SELECT e.name, s.salary
FROM employees e
JOIN salary s ON e.ID_usr = s.ID_usr
WHERE s.year = 2023;


In [15]:
#old
old_context_user = old_context.copy()
print(return_CCRMSQL("Show each employee name with their salary for year 2023.", old_context_user))

This is your SQL:
```sql
SELECT e.name, s.salary
FROM employees e
JOIN salary s ON e.ID_usr = s.ID_usr
WHERE s.year = '2023';
```

This SQL query retrieves the name of each employee along with their salary for the year 2023 by joining the "employees" table with the "salary" table on the employee ID and filtering the results to only include salaries for the year 2023.


In [16]:
#new
print(return_CCRMSQL("Show the average salary per year, sorted by year.", context_user))

SELECT year, AVG(salary) AS average_salary
FROM salary
GROUP BY year
ORDER BY year;


In [17]:
#old
print(return_CCRMSQL("Show the average salary per year, sorted by year.", old_context_user))

This is your SQL:
```sql
SELECT year, AVG(salary) AS average_salary
FROM salary
GROUP BY year
ORDER BY year;
```

This SQL query selects the year and calculates the average salary for each year from the "salary" table. It groups the results by year, calculates the average salary for each year, and then sorts the results in ascending order by year.


# Exercise
 - Complete the prompts similar to what we did in class. 
     - Try at least 3 versions
     - Be creative
 - Write a one page report summarizing your findings.
     - Were there variations that didn't work well? i.e., where GPT either hallucinated or wrong.
     - What did you learn?

# NL2SQL Prompt Variations — Findings Report
Schema used across tests: employees, salary, studies (SQLite).

## Setup
Goal: compare prompt styles for converting natural language questions into valid SQLite SQL.
I tested multiple prompts using the same tables to keep the comparison fair.
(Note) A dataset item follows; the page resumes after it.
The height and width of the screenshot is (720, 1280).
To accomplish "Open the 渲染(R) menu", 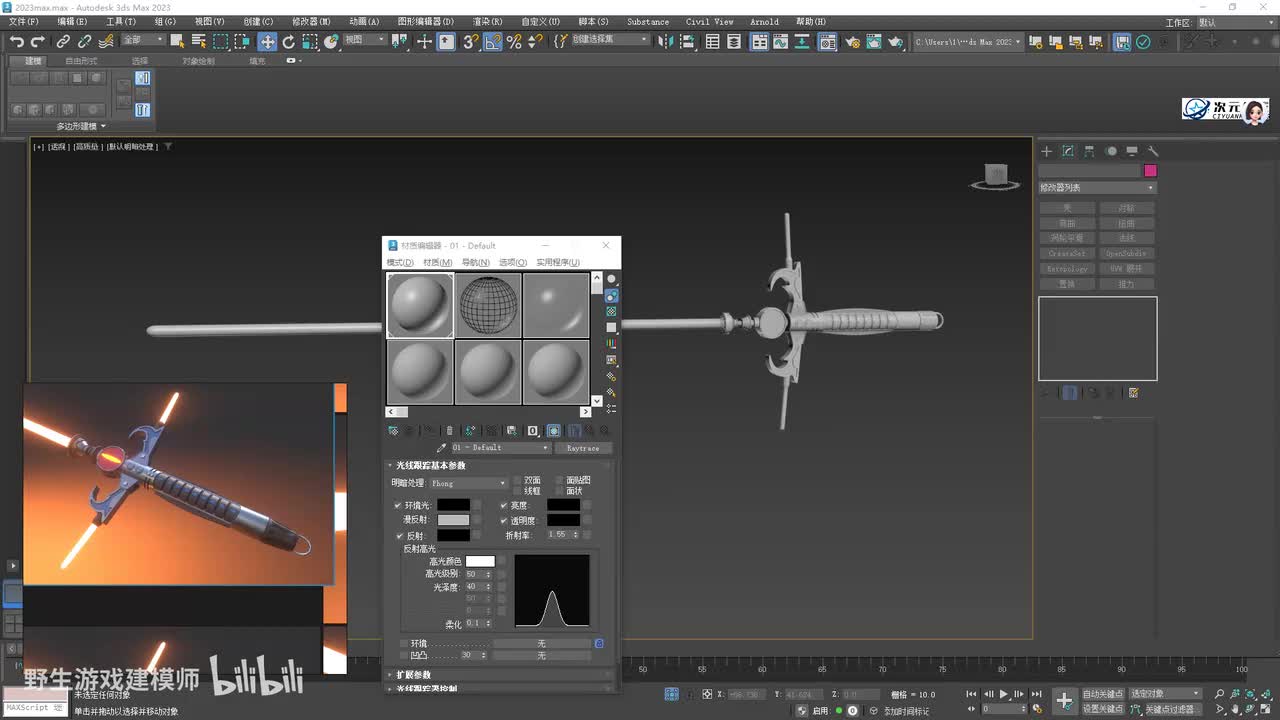I will coord(487,21).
## Version 1 (Old / baseline prompt)
Behavior: often outputs SQL plus extra explanation and sometimes code fences.
Pro: easy to read.
Con: noisy if you need SQL-only output for automation.

## Version 2 (New prompt: schema + SQL-only rule)
Behavior: usually returns only the SQL query.
Pro: clean output that’s easy to reuse.
Con: if the schema is missing from context, it asks for tables instead of generating SQL.
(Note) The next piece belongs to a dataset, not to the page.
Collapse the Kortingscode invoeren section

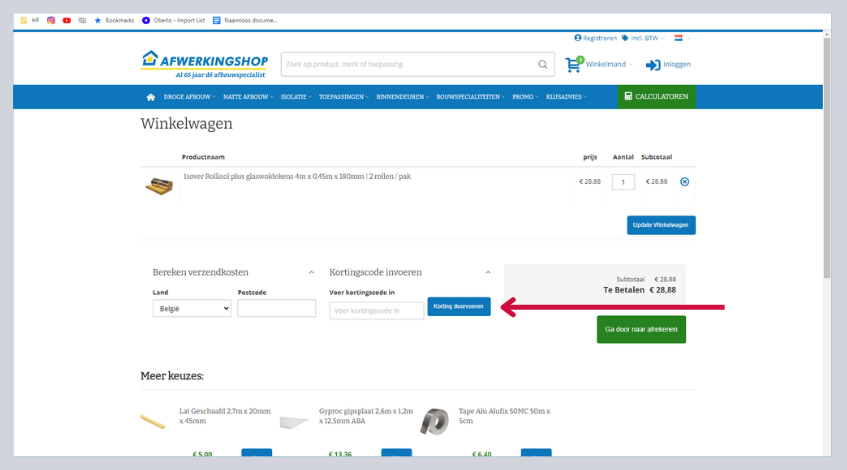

## Version 3 (New prompt + few-shot examples + refusal rule)
Behavior: most consistent SQL-only output.
Pro: few-shot examples improve formatting consistency.
Pro: refusal rule reduces hallucination when schema is insufficient (NEED_MORE_SCHEMA).

## Variations that didn’t work well
- When table definitions weren’t included (or I reused a stale context copy), the model asked for tables instead of producing SQL.
- The old prompt sometimes mixed SQL with explanation/formatting, which is inconvenient for pipelines expecting raw SQL.

## What I learned
- The schema must be in the prompt context for reliable NL2SQL.
- “Return ONLY SQL” is a strong constraint that improves usability.
- Few-shot examples help keep outputs consistent.
- Recreating `context_user = context.copy()` per test cell avoids stale-context errors.

## Conclusion
Best overall: Version 3 (schema + SQL-only + few-shot + refusal rule).
It produced the cleanest outputs and reduced failure cases / hallucinations.